**Exercises to complete**
1. Answer these questions about the ccview post:
(a) What does ccview watch?
(b) What does the author say you give up by choosing a TUI?
(c) Under what license is the code released?
2. Rewrite everything from "ccview is a" down to "is one syscall." in the ccview post, renaming "ccview" to "cclens".

**Passage for review**
← All writing

ccview — a tiny TUI companion for Claude Code

I've been using Claude Code for almost everything lately — personal finances, research, side projects, the occasional half-baked startup idea at midnight. The output is genuinely great. The terminal is a genuinely terrible place to read it.

A 40-row markdown table wrapping into your scrollback is not information. It's wallpaper.

What I built

ccview is a small TUI app that watches a folder. Claude Code drops a JSON file. ccview renders it — tables, charts, checklists — right in your terminal, in a layout that's actually meant to be read. You can check items off. State persists between runs.

That's the whole thing. It's not a framework, it's not a platform, it doesn't try to be a chat UI. It's the missing render step between "Claude wrote a thing" and "I can use the thing."

Why a TUI and not a web app

The honest answer is that I live in my terminal and I didn't want to spawn a browser tab every time I asked Claude to plan something. A few less honest answers:

  • A web UI would have meant building auth, hosting, a backend. A TUI is a single binary.
  • Claude Code already drops files where you tell it to. Watching a folder is one syscall.
  • The terminal is where the trust already is. I don't want a new surface for the output.

The trade-off is that you give up rich rendering — no embedded images, no fancy fonts. For the things I actually use Claude for, that hasn't mattered. A clean table and a checkable list cover 80% of it.

How it fits the loop

The pattern I've landed on:

  1. Tell Claude what I want done.
  2. Tell it to drop the output as a JSON file in ~/cc/.
  3. ccview (already running in another tmux pane) picks it up and renders.
  4. I check things off as I work through them. The state is there next time I open it.

Small enough to barely call a tool. Useful enough that I open it every day.

Code: github.com/aravs16/ccview. MIT, no telemetry, no install ceremony. Personal side project, not affiliated with my employer.

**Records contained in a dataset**
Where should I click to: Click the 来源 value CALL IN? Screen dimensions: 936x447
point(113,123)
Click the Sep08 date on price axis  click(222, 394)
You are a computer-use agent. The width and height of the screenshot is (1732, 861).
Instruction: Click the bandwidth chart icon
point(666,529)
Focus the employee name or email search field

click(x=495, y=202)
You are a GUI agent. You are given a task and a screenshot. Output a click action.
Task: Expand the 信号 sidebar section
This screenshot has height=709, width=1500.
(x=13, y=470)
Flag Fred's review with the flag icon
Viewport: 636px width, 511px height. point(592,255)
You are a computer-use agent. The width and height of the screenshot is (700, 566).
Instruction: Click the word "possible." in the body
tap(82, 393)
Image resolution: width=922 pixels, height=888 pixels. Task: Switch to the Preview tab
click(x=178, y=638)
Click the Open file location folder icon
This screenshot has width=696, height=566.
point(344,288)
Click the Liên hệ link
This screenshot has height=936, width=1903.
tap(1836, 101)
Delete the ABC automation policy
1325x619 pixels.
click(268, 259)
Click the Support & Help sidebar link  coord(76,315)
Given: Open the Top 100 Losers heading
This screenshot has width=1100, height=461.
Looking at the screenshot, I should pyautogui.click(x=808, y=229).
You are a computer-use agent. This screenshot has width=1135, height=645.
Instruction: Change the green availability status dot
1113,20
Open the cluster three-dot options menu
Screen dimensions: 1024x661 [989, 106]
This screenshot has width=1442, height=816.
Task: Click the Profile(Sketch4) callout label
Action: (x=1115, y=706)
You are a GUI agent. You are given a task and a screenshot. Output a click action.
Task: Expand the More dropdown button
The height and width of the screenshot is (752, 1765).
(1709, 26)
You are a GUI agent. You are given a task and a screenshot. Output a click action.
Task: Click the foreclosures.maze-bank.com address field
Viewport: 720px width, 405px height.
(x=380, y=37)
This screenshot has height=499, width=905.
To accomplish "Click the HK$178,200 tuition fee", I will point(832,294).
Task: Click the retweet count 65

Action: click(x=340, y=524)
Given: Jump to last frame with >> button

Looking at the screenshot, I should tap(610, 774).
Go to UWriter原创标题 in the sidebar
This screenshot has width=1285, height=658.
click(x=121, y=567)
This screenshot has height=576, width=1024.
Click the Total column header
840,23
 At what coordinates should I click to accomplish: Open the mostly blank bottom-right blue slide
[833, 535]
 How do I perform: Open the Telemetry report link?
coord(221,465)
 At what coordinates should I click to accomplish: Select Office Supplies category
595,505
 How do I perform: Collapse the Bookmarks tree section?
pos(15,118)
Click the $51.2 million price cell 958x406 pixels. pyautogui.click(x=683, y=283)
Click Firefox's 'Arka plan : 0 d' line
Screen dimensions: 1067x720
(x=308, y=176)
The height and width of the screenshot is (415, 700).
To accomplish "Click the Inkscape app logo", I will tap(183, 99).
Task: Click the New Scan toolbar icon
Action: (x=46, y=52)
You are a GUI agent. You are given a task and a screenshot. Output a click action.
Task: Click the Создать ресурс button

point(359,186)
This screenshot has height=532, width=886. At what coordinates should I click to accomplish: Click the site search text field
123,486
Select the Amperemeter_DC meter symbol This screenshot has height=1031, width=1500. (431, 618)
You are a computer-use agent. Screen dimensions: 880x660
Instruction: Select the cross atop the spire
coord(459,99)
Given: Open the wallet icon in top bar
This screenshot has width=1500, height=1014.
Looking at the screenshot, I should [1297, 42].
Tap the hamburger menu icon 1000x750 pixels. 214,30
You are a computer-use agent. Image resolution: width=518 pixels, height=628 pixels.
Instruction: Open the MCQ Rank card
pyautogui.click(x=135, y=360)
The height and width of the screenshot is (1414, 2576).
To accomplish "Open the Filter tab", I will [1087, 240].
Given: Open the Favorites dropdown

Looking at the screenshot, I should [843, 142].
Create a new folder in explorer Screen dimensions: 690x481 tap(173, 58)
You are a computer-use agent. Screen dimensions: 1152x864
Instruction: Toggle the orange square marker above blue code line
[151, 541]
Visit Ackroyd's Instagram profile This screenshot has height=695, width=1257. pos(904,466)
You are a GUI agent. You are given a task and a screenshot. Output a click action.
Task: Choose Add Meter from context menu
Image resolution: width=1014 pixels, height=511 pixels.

**Responses to the exercise**
1.
(a) A folder.
(b) Rich rendering: no embedded images and no fancy fonts.
(c) MIT.

2.
cclens is a small TUI app that watches a folder. Claude Code drops a JSON file. cclens renders it — tables, charts, checklists — right in your terminal, in a layout that's actually meant to be read. You can check items off. State persists between runs.

That's the whole thing. It's not a framework, it's not a platform, it doesn't try to be a chat UI. It's the missing render step between "Claude wrote a thing" and "I can use the thing."

Why a TUI and not a web app

The honest answer is that I live in my terminal and I didn't want to spawn a browser tab every time I asked Claude to plan something. A few less honest answers:

  • A web UI would have meant building auth, hosting, a backend. A TUI is a single binary.
  • Claude Code already drops files where you tell it to. Watching a folder is one syscall.